RECORDS FOR THE TASK: Begin
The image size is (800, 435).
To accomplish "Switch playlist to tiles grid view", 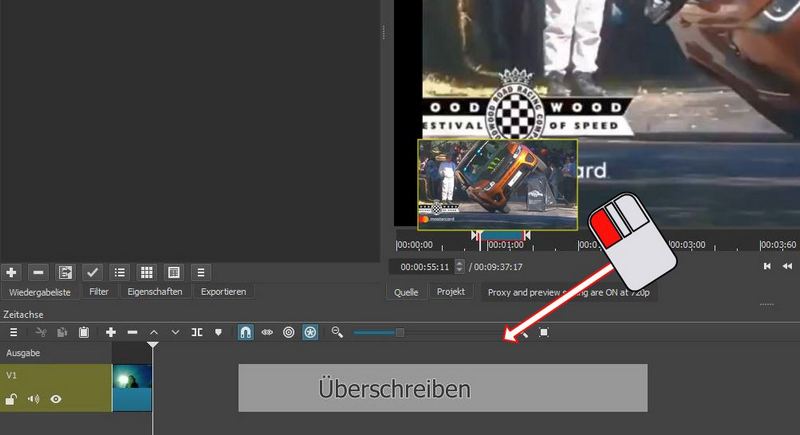I will coord(146,272).
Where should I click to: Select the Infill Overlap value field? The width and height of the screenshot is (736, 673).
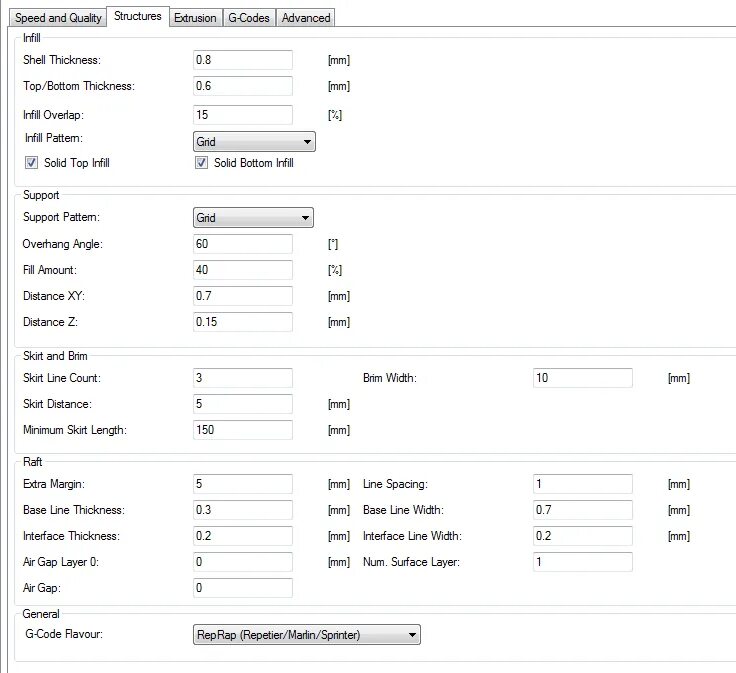tap(243, 115)
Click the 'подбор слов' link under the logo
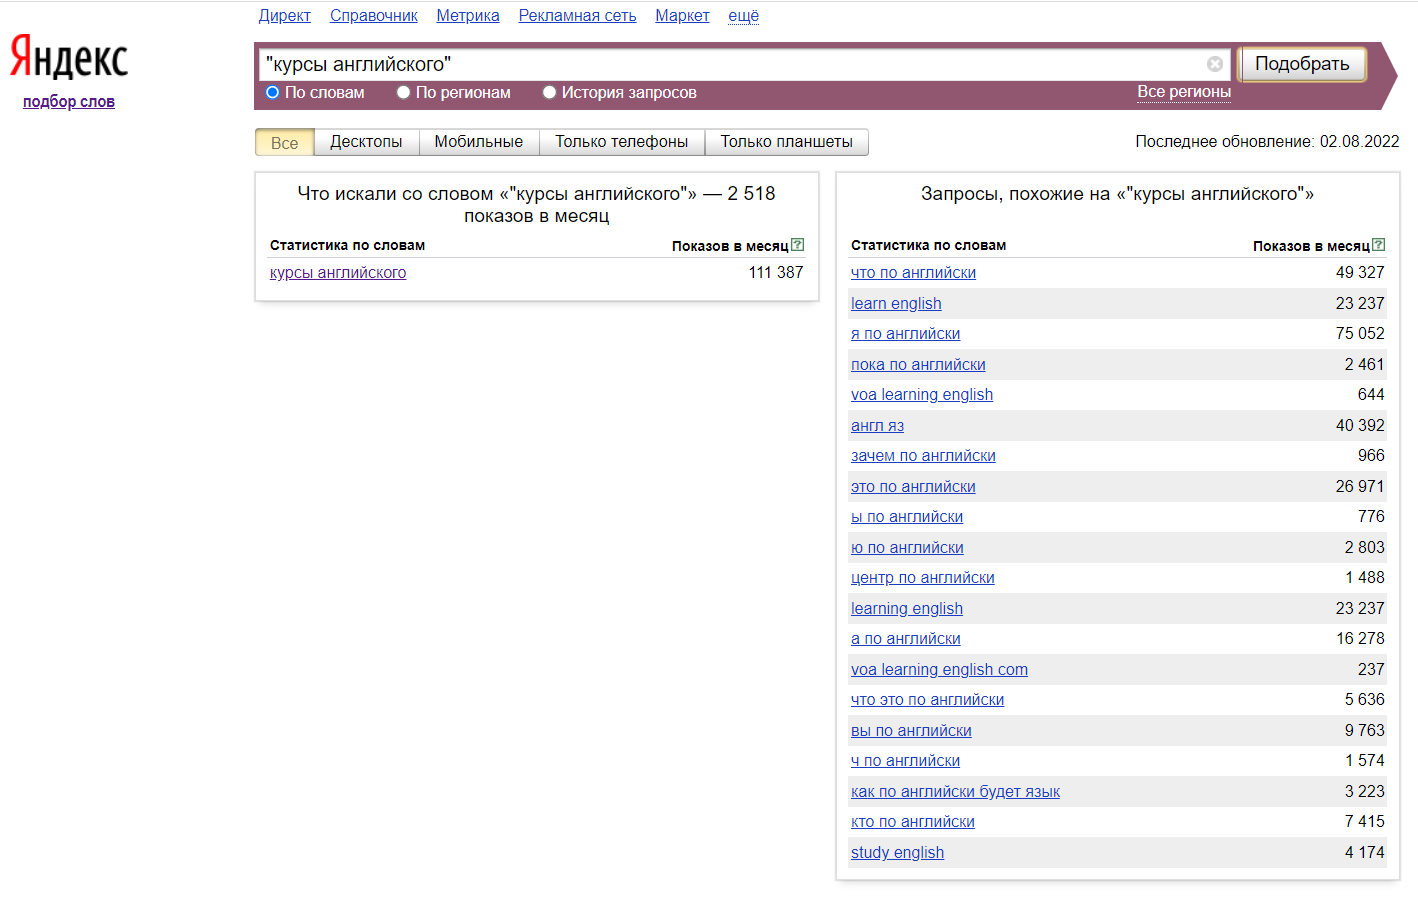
RECORDS FOR THE TASK: End
WHAT YOU ARE ASKED TO DO:
What you write must match, line for line, the lines from the one with "Where should I" through the last line of the data above, minus the pictures.

WRITTEN RESPONSE:
Where should I click to: Select the Infill Overlap value field? The width and height of the screenshot is (736, 673).
tap(243, 115)
Click the 'подбор слов' link under the logo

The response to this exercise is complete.